Men’s Week – Sobriety changed my life

I started drinking cider at the age of 15. Almost instantly, I loved how alcohol made me feel. My shyness would disappear and I would feel like the life and soul of the party.

As I grew up, everyone drank alcohol but I felt like my drinking was different to that of my friends. For example, after a heavy weekend, my mates would be so hungover that they couldn’t bear to touch another drink, however I would crave more alcohol and easily reach for another.

After a few years, I started to notice that I would get ‘the shakes’ and ‘the DT’s’ (Delirium Tremens) if I didn’t drink alcohol. I would therefore drink more to calm me down and alleviate the symptoms.

Before too long, I was on massive benders, drinking morning, noon and night to avoid any unpleasant withdrawal symptoms. Food and work went out of the window and I knew I was in serious trouble.

My final bender was in July 2003. It resulted in severe paranoia, crippling anxiety and a depression like I’d never experienced before. It scared the life out of me.
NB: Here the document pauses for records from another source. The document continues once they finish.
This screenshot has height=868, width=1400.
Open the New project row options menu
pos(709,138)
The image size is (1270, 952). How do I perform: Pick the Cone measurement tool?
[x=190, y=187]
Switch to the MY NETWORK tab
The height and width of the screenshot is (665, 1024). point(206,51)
Feeling at an all time low and unsure where to turn, I called the Samaritans and they kindly gave me the number for Alcoholics Anonymous.
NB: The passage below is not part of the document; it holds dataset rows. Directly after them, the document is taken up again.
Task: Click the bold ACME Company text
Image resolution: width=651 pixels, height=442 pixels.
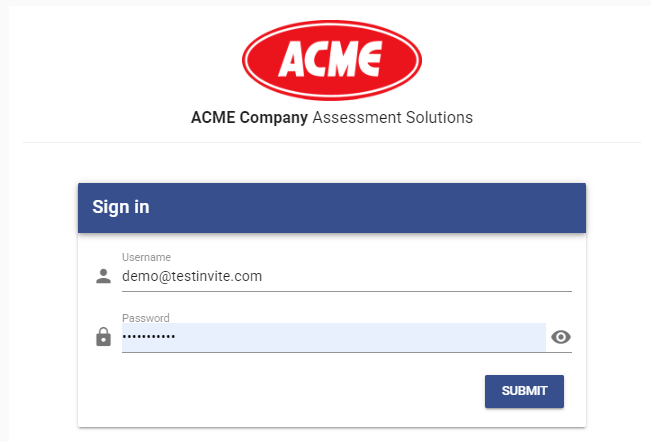Action: [249, 117]
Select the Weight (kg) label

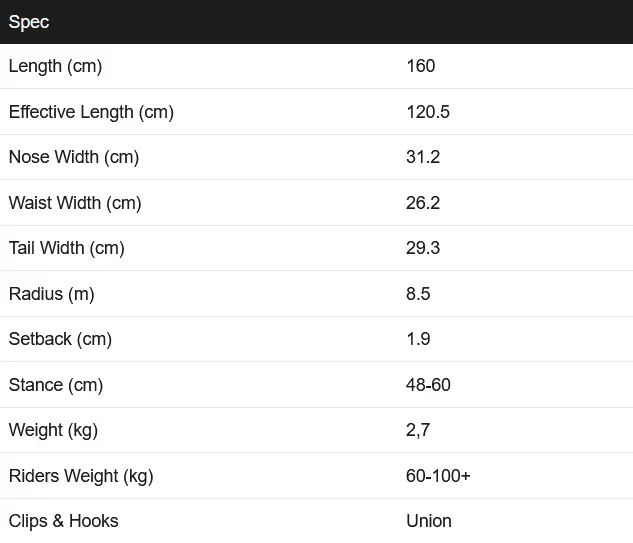pos(53,430)
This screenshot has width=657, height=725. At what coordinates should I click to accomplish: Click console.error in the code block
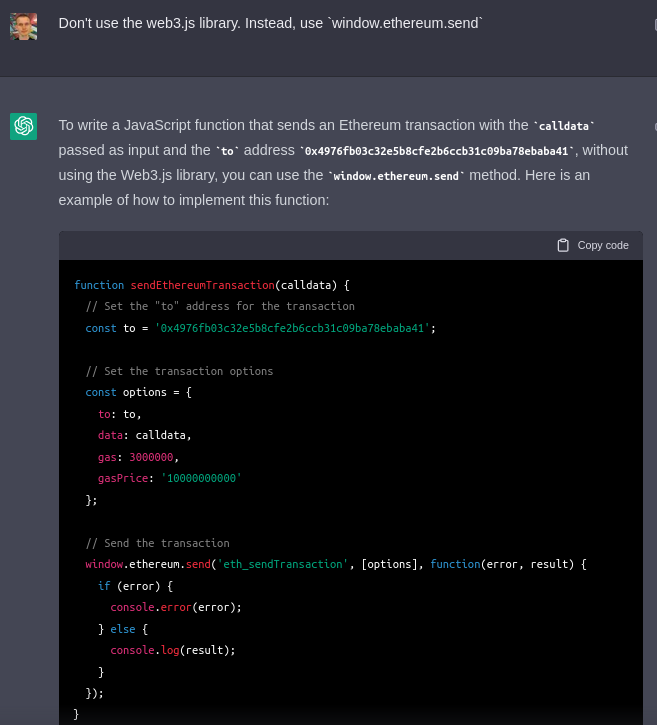click(150, 607)
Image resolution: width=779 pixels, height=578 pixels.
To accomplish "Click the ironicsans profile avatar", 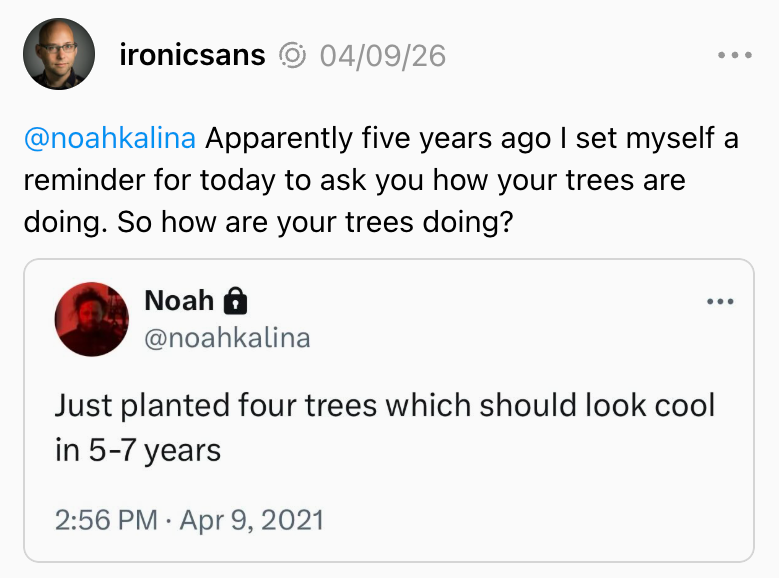I will pos(59,54).
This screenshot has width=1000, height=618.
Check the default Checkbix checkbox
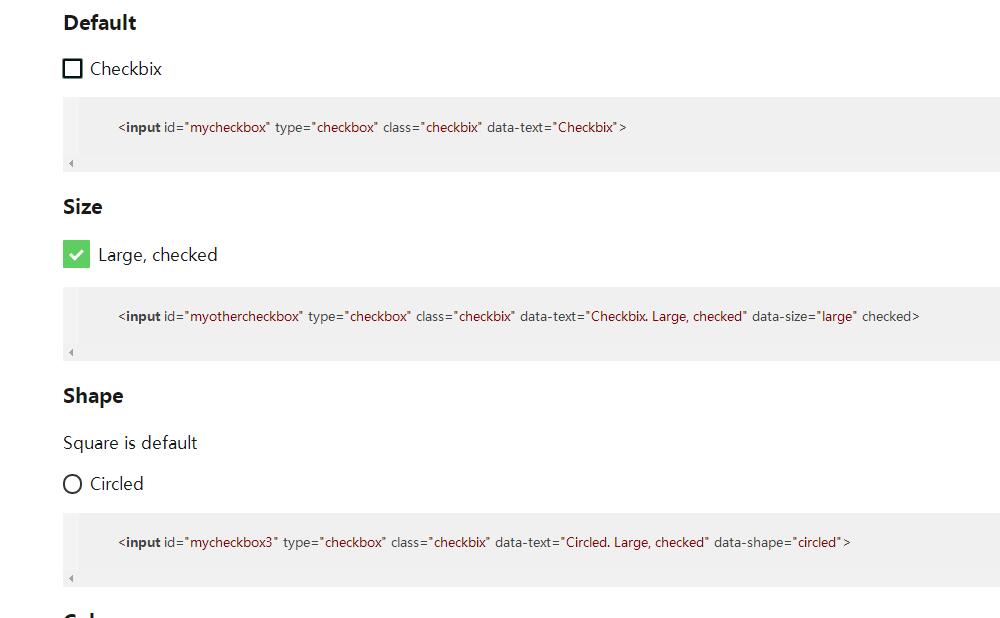[x=72, y=69]
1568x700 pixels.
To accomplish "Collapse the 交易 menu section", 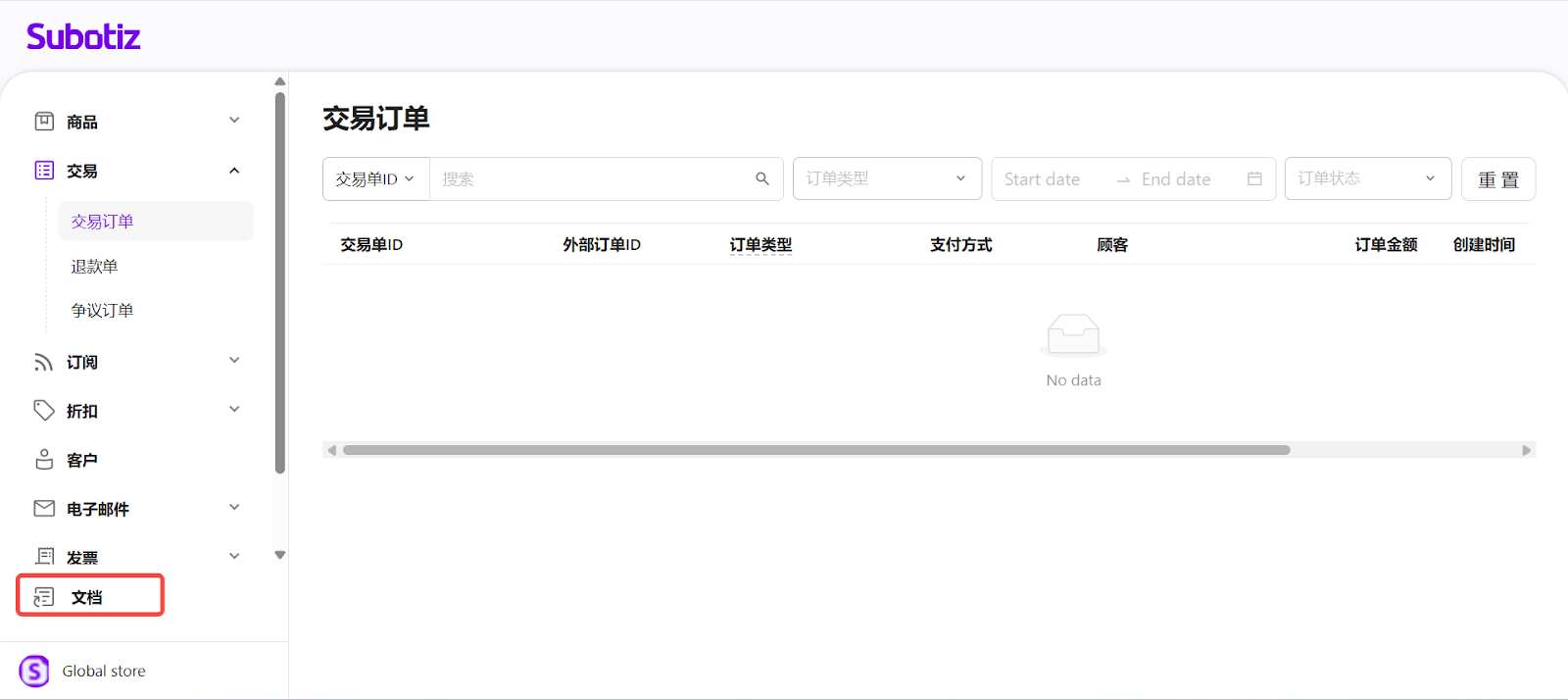I will (x=234, y=171).
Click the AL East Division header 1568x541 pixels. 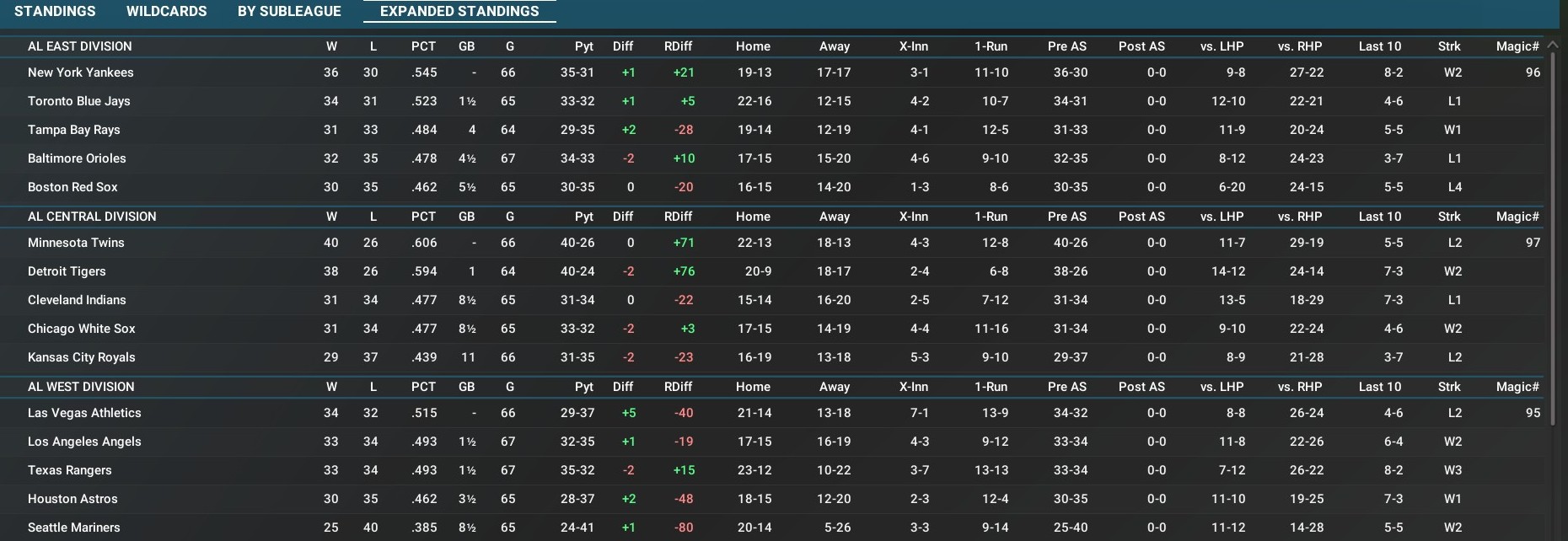(x=80, y=46)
In utter desperation to get well, I threw myself into meetings and using the invaluable advice to take one day at a time, the cravings eventually disappeared.
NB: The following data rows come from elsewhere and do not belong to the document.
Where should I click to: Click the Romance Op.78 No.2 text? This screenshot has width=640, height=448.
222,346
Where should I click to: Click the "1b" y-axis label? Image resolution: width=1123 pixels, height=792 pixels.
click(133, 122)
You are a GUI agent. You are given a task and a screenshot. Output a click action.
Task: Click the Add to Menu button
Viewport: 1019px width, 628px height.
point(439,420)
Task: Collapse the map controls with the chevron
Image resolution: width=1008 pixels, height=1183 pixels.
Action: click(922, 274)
Since becoming sober, I have cleared all my debts accrued whilst drinking. I also met my long term partner and two fantastic sons aged 6 and 8! I am a season ticket holder at Bristol City Football Club and enjoy running, competing in triathlons and going to gigs.

People say that a sober life is boring but I think my life was far more dull when I was drinking. I love my life now.

Last week, my long term partner and I got married. We had a fantastic honeymoon in Dorset, followed by a family holiday in Devon and I enjoyed being present for every single second of it.

I have now been sober for 15 years and I rarely think about alcohol. I no longer attend AA meetings as feel happy and secure in my sobriety but am mindful not to become complacent and take each day slowly, one at a time.